● COMPITI RICHIESTI
1. Spieghi, in una-tre frasi, per quale motivo l'estratto sul conflitto israelo-palestinese afferma che in quel luogo si concentra con massima evidenza la natura umana nei suoi principi di convivenza.
2. Riporti il passo dell'estratto sul conflitto israelo-palestinese che comincia con le parole "La maggior parte" e termina dopo le parole "parte di intelligenza.".

● ESTRATTO DEL DOCUMENTO
La maggior parte di noi, invece, vive il proprio tempo, è interconnesso, cerca compagni e amici, cerca l’amore e cerca di essere una persona decente. Per questa maggioranza di persone ciò che avviene da decenni fra Israeliani (voto 3) e Palestinesi (voto 3) è il paradigma della vita sociale dell’homo sapiens (voto 5, preferisco altre specie, come ha dichiarato recentemente Brigitte Bardot).

Territori chiusi, frontiere, muri, ringhiere, credenze mistiche, fondamentalismi, odio razziale, rifiuto del diverso, chiusura dentro i propri limiti. Da molti punti vista queste ovvietà sono in linea con il mondo animale dal quale proviene il nostro DNA (confermo voto 5), ma da altri siamo qui a peggiorare, a dare libero spazio all’animalesco che è in noi, con la sopraggiunta di scienza, tecnica e una parte di intelligenza.

Perché lì, in quel luogo, si concentra con massima evidenza la natura umana, nei suoi fondamentali principi di convivenza? Perché, per una serie di casualità, in quel posto Religione equivale a fondamentalismo, Nazione equivale a puro egoismo, Rispetto equivale a mortificazione .

Inutile qui riassumere ciò che è successo in quel lembo di terra dal 1948 ad oggi. Da una parte gli ebrei che reclamano la Terra promessa dal loro Dio e gli arabi che sentono di possedere quei territori da molti secoli e senza limitazioni di sorta. A questa rivendicazione di tipo geografico, negli ultimi decenni, come in tutto il mondo, si sono radicalizzate le posizioni identitarie e religiose. Queste posizioni, buone soprattutto per le masse e purtroppo incrementate dai social, nascondono spesso e volentieri interessi economici di persone fisiche, gruppi ben definiti e di altre nazioni. In questo momento infatti dalla parte dei Palestinesi ci sono la Turchia (voto 2) e la Russia (voto 2), mentre Stati Uniti (voto 3) e mondo anglosassone in genere è con gli israeliani. L’Unione Europea (sempre 6 di speranza), che dovrebbe essere la più interessata a queste vicende, ha invece una posizione ondivaga, per non dire equivoca. Proprio l’UE dovrebbe essere a capo di una posizione terza ma chiara, di una trattativa persuasiva e lungimirante: la Palestina ha diritto di avere un proprio Stato riconosciuto, che abbia confini certi e pari dignità con gli altri Stati confinanti; Israele è ormai una realtà e deve essere legittimata dal popolo arabo e dai musulmani; Gerusalemme (non valutabile) deve essere una città aperta, né divisa né ghettizzata. Oppure, come afferma  lo scrittore Abraham Yehoshua (voto 8), un unico Stato confederato, che forse è una soluzione ancora più logica.

● ESTRATTI DEI DATI
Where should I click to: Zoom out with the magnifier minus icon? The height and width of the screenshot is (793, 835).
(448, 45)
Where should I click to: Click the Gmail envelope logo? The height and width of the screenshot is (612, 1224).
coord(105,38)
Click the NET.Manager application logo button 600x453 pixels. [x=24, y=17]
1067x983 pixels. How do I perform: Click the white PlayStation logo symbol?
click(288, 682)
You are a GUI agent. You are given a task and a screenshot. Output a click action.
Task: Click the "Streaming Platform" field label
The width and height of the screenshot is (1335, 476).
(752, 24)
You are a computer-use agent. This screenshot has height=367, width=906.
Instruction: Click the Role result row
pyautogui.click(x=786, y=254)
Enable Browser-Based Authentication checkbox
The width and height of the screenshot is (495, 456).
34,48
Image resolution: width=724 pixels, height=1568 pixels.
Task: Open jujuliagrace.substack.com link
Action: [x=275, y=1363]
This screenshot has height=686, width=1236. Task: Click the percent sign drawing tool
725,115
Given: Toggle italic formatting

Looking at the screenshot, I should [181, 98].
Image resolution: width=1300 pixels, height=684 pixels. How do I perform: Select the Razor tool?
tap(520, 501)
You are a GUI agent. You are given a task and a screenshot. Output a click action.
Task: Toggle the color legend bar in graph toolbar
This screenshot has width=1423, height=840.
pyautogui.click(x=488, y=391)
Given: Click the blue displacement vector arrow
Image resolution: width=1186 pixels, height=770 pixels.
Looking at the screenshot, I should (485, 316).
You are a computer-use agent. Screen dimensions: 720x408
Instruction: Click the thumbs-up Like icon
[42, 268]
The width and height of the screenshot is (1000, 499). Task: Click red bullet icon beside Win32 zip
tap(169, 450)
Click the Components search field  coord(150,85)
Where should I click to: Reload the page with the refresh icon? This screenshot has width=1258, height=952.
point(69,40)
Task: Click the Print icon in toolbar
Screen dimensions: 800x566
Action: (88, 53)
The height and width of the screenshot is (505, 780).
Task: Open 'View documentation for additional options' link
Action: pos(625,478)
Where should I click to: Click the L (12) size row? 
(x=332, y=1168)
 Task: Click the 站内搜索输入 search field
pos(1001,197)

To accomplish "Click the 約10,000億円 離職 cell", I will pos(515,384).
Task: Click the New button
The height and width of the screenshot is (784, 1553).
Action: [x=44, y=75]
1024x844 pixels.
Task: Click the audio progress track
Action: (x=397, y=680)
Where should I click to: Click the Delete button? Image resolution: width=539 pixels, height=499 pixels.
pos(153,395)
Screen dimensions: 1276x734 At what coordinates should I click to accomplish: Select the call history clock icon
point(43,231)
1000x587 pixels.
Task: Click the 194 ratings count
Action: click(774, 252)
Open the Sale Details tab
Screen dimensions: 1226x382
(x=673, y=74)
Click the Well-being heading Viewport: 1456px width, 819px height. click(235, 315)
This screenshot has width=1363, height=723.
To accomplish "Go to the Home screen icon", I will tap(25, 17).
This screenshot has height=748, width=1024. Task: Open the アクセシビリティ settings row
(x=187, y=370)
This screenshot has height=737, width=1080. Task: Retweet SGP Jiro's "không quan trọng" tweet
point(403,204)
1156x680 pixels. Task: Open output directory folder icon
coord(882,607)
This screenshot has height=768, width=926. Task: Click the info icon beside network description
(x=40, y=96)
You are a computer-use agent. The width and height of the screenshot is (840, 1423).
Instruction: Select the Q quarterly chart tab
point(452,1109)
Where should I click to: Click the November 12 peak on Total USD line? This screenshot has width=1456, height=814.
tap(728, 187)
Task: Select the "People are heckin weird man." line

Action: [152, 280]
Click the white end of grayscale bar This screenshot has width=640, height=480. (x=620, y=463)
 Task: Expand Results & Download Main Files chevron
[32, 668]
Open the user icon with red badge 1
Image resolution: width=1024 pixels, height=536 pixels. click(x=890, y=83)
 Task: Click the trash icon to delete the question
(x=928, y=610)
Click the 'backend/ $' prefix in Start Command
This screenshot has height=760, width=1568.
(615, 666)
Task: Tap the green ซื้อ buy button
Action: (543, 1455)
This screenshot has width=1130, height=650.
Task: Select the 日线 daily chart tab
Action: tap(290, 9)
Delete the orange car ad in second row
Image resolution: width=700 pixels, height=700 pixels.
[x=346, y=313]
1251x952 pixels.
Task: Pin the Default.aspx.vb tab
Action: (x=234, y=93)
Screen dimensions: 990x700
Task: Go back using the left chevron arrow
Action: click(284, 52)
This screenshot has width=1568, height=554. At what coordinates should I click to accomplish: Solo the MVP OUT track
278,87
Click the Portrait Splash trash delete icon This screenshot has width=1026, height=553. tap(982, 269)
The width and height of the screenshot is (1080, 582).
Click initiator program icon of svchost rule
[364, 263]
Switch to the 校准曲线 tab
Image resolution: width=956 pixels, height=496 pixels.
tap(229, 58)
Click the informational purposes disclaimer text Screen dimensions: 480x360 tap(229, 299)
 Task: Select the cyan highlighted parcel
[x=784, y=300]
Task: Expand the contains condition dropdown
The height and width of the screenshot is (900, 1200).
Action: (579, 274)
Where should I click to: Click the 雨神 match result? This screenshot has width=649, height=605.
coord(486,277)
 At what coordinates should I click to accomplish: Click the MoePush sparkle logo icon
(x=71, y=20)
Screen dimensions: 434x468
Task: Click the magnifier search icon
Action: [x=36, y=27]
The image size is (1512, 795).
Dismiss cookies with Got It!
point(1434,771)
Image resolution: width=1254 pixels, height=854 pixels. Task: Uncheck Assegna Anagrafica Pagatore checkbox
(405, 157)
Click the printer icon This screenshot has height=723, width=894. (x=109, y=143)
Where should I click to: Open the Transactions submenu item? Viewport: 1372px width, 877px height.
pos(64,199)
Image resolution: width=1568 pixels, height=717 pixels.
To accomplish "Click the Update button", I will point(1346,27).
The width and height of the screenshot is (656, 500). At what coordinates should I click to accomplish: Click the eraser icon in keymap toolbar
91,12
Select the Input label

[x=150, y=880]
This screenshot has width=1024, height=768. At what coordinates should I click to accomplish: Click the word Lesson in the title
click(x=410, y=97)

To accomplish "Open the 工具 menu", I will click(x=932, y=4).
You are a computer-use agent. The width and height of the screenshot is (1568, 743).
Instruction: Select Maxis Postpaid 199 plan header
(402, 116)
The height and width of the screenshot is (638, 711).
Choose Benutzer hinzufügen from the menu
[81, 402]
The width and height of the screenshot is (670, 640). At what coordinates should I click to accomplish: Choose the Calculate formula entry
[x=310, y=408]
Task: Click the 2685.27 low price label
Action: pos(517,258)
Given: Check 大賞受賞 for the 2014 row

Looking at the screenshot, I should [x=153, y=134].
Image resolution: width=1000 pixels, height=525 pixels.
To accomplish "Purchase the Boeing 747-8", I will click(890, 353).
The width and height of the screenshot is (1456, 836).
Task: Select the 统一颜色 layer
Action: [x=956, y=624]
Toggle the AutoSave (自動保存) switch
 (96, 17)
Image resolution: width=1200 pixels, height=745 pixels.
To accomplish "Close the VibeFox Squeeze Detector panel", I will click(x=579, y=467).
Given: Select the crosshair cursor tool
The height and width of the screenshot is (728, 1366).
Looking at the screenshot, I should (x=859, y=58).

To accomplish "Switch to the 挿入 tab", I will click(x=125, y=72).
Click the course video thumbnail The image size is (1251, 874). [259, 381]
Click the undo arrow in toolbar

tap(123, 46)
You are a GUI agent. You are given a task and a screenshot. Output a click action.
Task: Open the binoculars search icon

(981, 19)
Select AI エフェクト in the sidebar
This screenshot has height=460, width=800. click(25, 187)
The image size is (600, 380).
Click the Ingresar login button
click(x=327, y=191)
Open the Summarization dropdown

● RISPOSTE AI COMPITI
1. Secondo l'estratto, ciò avviene perché, per una serie di casualità, in quel posto la Religione equivale a fondamentalismo, la Nazione a puro egoismo e il Rispetto a mortificazione.

2.
La maggior parte di noi, invece, vive il proprio tempo, è interconnesso, cerca compagni e amici, cerca l’amore e cerca di essere una persona decente. Per questa maggioranza di persone ciò che avviene da decenni fra Israeliani (voto 3) e Palestinesi (voto 3) è il paradigma della vita sociale dell’homo sapiens (voto 5, preferisco altre specie, come ha dichiarato recentemente Brigitte Bardot).

Territori chiusi, frontiere, muri, ringhiere, credenze mistiche, fondamentalismi, odio razziale, rifiuto del diverso, chiusura dentro i propri limiti. Da molti punti vista queste ovvietà sono in linea con il mondo animale dal quale proviene il nostro DNA (confermo voto 5), ma da altri siamo qui a peggiorare, a dare libero spazio all’animalesco che è in noi, con la sopraggiunta di scienza, tecnica e una parte di intelligenza.